#### What to do:
When you reach the line containing "Where should I click to: Click the XL" in the records below, start copying exactly, and stop once you have copied the line containing "Task: Click the final".

#### Dataset records:
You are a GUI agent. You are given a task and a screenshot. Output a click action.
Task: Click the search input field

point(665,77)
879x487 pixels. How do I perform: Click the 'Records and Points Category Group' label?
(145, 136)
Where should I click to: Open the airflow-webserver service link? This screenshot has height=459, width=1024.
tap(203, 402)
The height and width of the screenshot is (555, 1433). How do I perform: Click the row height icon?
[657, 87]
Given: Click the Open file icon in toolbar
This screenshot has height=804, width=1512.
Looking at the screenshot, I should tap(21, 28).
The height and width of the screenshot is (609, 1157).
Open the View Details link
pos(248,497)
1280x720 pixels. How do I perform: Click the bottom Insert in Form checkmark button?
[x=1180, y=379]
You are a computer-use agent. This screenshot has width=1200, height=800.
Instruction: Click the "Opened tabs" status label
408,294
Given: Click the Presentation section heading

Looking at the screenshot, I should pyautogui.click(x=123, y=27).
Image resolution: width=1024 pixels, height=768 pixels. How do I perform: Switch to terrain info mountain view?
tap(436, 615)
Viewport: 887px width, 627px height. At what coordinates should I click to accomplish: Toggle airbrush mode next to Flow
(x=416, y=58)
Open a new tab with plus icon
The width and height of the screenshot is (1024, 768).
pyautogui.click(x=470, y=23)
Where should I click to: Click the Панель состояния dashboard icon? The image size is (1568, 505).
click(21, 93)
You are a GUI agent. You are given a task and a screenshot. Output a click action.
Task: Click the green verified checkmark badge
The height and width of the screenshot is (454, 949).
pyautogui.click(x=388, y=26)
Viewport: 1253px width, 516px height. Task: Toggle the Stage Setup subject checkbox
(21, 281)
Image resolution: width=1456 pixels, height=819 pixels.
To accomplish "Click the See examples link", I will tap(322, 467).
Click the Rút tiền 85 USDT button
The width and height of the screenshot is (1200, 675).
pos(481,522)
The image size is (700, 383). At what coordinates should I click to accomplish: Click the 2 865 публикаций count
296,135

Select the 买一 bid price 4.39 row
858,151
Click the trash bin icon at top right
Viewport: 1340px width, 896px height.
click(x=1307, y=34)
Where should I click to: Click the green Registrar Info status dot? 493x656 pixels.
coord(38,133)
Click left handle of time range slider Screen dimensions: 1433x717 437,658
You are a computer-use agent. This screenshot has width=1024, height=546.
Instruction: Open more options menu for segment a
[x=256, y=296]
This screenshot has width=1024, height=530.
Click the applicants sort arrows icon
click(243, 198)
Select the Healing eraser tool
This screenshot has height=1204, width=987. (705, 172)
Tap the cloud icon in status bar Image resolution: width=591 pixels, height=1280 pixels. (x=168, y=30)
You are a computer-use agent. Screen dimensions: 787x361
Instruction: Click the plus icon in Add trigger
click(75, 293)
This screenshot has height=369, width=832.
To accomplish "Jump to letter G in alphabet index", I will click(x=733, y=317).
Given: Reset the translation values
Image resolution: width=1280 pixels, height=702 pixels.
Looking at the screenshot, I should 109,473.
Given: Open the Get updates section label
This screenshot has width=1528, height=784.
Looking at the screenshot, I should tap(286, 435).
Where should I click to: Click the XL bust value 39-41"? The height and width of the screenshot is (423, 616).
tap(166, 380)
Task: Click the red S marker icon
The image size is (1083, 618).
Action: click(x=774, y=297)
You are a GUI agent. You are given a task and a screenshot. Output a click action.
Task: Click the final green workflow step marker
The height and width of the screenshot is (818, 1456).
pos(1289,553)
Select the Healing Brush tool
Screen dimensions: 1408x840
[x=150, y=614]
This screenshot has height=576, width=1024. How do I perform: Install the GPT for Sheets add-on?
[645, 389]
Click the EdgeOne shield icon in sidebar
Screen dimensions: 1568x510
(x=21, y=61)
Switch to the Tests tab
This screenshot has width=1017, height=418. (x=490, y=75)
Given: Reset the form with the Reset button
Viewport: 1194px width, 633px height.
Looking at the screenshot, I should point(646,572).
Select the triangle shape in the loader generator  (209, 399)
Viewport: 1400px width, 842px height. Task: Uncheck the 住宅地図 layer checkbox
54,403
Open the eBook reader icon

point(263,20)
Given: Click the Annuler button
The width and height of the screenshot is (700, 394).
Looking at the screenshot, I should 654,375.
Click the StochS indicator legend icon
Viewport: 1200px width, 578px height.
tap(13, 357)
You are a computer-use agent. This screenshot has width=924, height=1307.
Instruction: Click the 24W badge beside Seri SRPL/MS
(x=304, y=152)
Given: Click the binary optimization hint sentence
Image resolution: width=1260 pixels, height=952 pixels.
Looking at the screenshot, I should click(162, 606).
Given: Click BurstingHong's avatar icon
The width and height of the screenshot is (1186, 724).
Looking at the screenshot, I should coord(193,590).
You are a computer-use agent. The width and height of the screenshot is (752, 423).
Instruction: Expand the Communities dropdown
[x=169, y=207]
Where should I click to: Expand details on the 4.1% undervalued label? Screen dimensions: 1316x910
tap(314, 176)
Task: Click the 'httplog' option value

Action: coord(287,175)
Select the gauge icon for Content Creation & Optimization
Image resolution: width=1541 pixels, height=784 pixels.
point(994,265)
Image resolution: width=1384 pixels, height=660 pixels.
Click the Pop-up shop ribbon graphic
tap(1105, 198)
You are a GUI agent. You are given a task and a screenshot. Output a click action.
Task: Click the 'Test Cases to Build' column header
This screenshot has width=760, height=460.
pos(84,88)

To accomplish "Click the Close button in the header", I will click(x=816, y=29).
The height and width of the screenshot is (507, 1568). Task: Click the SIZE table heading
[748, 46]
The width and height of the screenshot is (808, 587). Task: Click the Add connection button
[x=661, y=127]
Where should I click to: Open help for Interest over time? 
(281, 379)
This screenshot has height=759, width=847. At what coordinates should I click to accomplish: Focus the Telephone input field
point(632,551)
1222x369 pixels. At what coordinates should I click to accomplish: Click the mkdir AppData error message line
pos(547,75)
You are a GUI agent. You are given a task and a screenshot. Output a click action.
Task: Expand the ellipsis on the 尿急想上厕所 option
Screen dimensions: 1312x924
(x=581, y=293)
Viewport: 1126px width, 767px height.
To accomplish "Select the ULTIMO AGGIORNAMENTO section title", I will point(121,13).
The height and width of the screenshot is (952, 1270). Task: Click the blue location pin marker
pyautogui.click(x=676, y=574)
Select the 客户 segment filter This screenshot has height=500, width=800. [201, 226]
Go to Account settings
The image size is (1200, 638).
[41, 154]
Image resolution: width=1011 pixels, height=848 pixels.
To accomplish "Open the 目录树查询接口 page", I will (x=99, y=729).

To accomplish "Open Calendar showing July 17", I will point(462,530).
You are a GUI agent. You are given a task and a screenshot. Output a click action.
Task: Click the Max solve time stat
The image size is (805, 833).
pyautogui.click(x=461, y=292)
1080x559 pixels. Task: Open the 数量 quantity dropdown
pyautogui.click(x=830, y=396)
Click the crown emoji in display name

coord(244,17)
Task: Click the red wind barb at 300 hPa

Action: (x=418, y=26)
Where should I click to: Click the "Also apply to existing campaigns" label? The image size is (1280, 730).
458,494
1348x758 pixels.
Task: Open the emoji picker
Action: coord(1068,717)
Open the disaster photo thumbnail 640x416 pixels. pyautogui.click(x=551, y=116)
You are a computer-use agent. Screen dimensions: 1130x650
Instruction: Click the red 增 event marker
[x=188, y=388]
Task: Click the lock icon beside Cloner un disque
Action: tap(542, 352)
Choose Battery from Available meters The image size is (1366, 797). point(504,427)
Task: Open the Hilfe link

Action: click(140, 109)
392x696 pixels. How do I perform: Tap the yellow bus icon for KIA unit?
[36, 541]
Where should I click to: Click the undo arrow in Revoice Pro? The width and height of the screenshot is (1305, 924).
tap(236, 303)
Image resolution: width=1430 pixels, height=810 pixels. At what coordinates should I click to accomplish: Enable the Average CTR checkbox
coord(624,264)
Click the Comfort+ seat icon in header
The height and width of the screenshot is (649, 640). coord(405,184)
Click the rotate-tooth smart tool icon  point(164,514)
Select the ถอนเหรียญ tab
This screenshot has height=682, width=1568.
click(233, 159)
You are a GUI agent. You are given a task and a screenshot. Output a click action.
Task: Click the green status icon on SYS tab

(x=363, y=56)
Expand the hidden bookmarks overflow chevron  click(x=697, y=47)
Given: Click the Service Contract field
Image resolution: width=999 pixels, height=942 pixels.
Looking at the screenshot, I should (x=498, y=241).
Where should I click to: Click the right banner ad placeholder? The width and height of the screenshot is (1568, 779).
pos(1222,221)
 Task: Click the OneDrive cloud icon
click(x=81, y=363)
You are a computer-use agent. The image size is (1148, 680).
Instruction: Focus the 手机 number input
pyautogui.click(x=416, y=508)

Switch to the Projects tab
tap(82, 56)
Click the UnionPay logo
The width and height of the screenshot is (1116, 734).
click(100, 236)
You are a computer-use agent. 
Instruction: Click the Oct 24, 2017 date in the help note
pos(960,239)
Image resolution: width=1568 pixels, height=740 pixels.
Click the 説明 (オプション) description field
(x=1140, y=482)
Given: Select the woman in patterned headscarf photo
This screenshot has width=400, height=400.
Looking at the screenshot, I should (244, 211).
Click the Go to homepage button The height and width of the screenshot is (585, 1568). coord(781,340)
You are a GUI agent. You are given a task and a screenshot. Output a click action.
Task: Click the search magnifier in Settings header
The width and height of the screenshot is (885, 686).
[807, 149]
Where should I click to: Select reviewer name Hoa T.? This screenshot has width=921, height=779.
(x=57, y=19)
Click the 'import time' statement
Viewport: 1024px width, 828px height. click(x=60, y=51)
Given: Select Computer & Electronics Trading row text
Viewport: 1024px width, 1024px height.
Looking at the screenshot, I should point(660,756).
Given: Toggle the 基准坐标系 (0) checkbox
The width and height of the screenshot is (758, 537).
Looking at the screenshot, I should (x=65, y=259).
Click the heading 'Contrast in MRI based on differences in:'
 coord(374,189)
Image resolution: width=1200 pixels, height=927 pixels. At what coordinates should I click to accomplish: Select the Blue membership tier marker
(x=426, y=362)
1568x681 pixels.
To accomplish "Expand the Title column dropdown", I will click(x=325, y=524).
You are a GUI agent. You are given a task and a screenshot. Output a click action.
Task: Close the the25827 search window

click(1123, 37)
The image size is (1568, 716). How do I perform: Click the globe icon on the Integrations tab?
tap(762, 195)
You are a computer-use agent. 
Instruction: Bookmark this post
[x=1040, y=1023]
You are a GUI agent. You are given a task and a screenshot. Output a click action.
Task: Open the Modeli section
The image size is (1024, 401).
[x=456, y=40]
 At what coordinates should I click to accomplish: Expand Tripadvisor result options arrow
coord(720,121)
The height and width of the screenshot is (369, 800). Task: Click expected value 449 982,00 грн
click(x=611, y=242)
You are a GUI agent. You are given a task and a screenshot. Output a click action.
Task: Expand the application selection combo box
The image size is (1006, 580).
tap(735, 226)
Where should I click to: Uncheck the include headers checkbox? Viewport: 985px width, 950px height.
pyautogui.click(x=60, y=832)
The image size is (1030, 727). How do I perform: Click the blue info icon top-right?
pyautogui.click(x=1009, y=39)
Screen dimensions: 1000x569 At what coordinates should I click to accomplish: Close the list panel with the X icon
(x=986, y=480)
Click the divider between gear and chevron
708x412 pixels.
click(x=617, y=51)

#### Task output:
Where should I click to: Click the XL bust value 39-41"? The height and width of the screenshot is (423, 616).
tap(166, 380)
Task: Click the red S marker icon
The image size is (1083, 618).
Action: click(x=774, y=297)
You are a GUI agent. You are given a task and a screenshot. Output a click action.
Task: Click the final green workflow step marker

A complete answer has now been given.